That doesn't seem outrageously high for a high cap school?
15-20% of the world is estimated to have a disability. So Stanford population is high, but approximately double the average of a random global population sample.
Now, think about the selection pressures Stanford applies. Stanford selects students who are fighting for top academic honors. Those students are dealing with brutal competition, and likely see their future as hanging on their ability to secure one of a small number of slots in the school. Anxiety would be genuinely higher in the student body than, say, students at a mid rate state school.
Stanford wants students with strong test scores, especially those who are strongly capable in mathematics. High spatial awareness, cognitive integration, and working memory can be positive traits in some autistic people and some find strong success in standardized environments and in mathematics.

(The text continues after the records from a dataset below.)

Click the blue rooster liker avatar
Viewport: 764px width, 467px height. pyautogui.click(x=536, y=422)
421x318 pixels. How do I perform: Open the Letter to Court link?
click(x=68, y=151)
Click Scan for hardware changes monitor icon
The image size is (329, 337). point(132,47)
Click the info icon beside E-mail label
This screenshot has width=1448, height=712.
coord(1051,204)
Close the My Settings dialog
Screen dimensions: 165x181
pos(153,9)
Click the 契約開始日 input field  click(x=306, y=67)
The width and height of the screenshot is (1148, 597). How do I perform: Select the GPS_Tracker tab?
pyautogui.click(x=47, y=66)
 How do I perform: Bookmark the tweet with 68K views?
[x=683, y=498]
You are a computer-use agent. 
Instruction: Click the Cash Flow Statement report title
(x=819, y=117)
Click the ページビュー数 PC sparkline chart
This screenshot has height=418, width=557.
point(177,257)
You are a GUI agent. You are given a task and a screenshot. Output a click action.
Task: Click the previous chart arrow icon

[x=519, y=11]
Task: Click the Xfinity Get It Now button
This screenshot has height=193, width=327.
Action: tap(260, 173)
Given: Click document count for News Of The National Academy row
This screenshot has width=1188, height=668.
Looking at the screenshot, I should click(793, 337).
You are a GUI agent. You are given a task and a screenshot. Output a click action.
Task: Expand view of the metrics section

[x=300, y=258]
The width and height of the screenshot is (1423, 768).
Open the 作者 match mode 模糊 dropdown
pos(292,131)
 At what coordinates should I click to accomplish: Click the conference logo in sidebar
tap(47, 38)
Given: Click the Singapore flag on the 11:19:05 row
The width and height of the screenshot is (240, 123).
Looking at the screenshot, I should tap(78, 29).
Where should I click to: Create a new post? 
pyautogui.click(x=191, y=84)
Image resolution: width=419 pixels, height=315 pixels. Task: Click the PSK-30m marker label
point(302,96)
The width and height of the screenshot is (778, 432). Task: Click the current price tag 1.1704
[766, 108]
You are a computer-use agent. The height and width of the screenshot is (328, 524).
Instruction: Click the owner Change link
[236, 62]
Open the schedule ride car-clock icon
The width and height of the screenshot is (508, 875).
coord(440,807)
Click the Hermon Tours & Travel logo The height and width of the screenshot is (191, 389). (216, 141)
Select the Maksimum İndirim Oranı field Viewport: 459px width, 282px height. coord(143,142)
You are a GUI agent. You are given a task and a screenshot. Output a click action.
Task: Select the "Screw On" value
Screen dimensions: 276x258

We're also improving diagnostic tools for autism and ADHD, and recognizing that the tools we used missed a lot of cases in young women, because they present differently than for young men.
Imagine a house party where the guests are selected at random from MIT or Stanford, then imagine you selected guests at random from, say, all Americans. Are you telling me you'd be surprised if the MIT and Stanford crowd had a noticeably different population demographic than the overall American population?
8.3% of Americans 18-34yo have a disability according to the Census department.
Stanford's rate is 4.3x higher than that.
Add in that half of all students who claim a disability have no record of a diagnosis or disability classification prior to beginning college, all the reports of rampant cheating in school, the Varsity Blues college-admissions scandal where some parents helped their kid fake disabilities to get ahead, and even people here who seem to think it's ok to defraud the system to get ahead?
I think perhaps elite schools need a better way to gauge an applicant's ethics to deny them entry since the last thing the world needs is more unethical people in positions of power.
Let's look at the probability another way:
If 1 in 5 are obese, would it be fair to assume that 1 in 5 Olympic runners are also obese?
> 15-20% of the world is estimated to have a disability.
Not a chance in hell.
> 15-20% of the world is estimated to have a disability. So Stanford population is high, but approximately double the average of a random global population sample.
Stanford is not a random sample of the global population. Most notably, Stanford undergraduates are young, primarily between 18-24[1]. 8.7% of people in the US from ages 18-29 have a disability [2].